[EXTRACT PROVIDED]:

# # # # # # #

Share via


XmlDocument.PreserveWhitespace and memory usage

The PreserveWhitespace property is sometimes misunderstood. As this MSDN page describes, this affects non-significant whitespace nodes. Significant whitespace is always preserved.

So what is significant whitespace? The XmlSignificantWhitespace explains: it's the whitespace under the scope of an xml:space='preserve' , or the whitespace between elements in a mixed content node (with both elements and text).

For many documents, non-significant whitespace is, well, not significant. It's just there so elements align and are more readable to humans, but processors aren't expected to do anything with it.

So if your program doesn't need it, there's no need for you to pay the price of creating objects to represent them and keep them in your document tree. If you do "typical" indentation, where every element is on a different line and you indent as elements get deeper, then you may actually save yourself some memory by getting rid of the whitespace. Thankfully, PreserveWhitespace defaults to false for XmlDocument, but I've seen cases where folks turn it to true because they aren't quite sure of what it does and it feels safer to not throw something away.

Here's a little snippet that shows the impact (your mileage may vary of course, depending on CPU architecture, version, compiler settings, etc).

bool

[] preserves = new bool[] { true, false };
foreach (bool preserve in preserves)
{
  GC.Collect();

  // Build a document.
  StringBuilder s = new StringBuilder();
s.AppendLine("<root>");
  for (int i = 0; i < 1000; i++)
{
s.AppendLine(" <element with='attributes' />");
}
s.AppendLine("</root>");

string text = s.ToString();
XmlDocument doc = new XmlDocument();
doc.PreserveWhitespace = preserve;
doc.LoadXml(text);

  Console.WriteLine(
    "PreserveWhitespace: " + preserve);
  Console.WriteLine(
    "Memory used before collection: {0}",
    GC.GetTotalMemory(false));
  GC.Collect();
  Console.WriteLine(
    "Memory used after full collection: {0}",
    GC.GetTotalMemory(true));

  Console.WriteLine();
  GC.KeepAlive(doc);
}

And this is the output I get on my machine.

PreserveWhitespace: True
Memory used before collection:     456616
Memory used after full collection: 280208

PreserveWhitespace: False
Memory used before collection:     405480
Memory used after full collection: 232072

So (280208 - 232072) / 280208 ~= 17%, which isn't too bad for a line of code you don't have to write (because it's the default after all).

Enjoy!

# # # # # # #

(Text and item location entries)
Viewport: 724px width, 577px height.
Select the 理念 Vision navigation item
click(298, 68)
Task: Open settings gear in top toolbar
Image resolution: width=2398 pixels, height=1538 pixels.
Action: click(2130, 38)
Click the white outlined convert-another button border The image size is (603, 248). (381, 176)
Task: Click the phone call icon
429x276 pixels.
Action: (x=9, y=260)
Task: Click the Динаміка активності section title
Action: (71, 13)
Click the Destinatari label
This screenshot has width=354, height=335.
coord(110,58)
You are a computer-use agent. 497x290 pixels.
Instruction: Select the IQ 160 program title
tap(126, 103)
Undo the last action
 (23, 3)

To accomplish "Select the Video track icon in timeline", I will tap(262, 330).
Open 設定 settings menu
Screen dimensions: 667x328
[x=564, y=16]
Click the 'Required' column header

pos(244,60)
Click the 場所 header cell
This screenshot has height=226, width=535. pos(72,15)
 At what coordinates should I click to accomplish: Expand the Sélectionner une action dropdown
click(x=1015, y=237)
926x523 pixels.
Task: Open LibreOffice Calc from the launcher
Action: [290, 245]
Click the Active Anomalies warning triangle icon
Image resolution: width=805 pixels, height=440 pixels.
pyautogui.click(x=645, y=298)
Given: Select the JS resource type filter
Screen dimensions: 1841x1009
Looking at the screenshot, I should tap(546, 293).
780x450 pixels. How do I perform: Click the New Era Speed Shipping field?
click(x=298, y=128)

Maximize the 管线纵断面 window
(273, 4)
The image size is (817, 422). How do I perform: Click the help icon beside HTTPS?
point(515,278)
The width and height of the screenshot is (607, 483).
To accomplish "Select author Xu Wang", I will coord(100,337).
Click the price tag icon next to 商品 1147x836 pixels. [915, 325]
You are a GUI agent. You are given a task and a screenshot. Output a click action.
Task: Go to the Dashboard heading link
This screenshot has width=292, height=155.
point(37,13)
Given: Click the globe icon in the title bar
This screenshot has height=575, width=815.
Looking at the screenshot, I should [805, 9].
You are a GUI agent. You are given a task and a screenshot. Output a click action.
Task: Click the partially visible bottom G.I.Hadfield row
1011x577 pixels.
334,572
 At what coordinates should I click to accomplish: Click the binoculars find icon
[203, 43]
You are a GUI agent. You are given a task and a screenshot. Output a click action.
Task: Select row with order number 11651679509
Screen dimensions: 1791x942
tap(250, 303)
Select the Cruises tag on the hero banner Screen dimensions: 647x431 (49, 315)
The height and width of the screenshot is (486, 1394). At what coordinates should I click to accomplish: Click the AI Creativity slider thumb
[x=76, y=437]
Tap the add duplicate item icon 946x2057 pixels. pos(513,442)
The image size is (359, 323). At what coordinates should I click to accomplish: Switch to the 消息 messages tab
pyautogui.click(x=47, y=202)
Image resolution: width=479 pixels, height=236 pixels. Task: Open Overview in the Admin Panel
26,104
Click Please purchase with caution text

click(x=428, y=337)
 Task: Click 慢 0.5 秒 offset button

# # # # # # #

[PARTS OF THE EXERCISE]:
A – Answer these questions about the post on XmlDocument.PreserveWhitespace:
(i) What is the default value of PreserveWhitespace for XmlDocument?
(ii) How many times does the loop in the snippet append an element line?
(iii) What memory figure does the output show after full collection when PreserveWhitespace is False?
B – In the records, update the lines starting with the line that contains "Image resolution: width=479" and going on through the end of the records, changing "Overview" to "Dashboard". Return only those lines.

[RESPONSES BY TASK]:
A –
(i) False.
(ii) 1000 times.
(iii) 232072.

B –
Image resolution: width=479 pixels, height=236 pixels. Task: Open Dashboard in the Admin Panel
26,104
Click Please purchase with caution text

click(x=428, y=337)
 Task: Click 慢 0.5 秒 offset button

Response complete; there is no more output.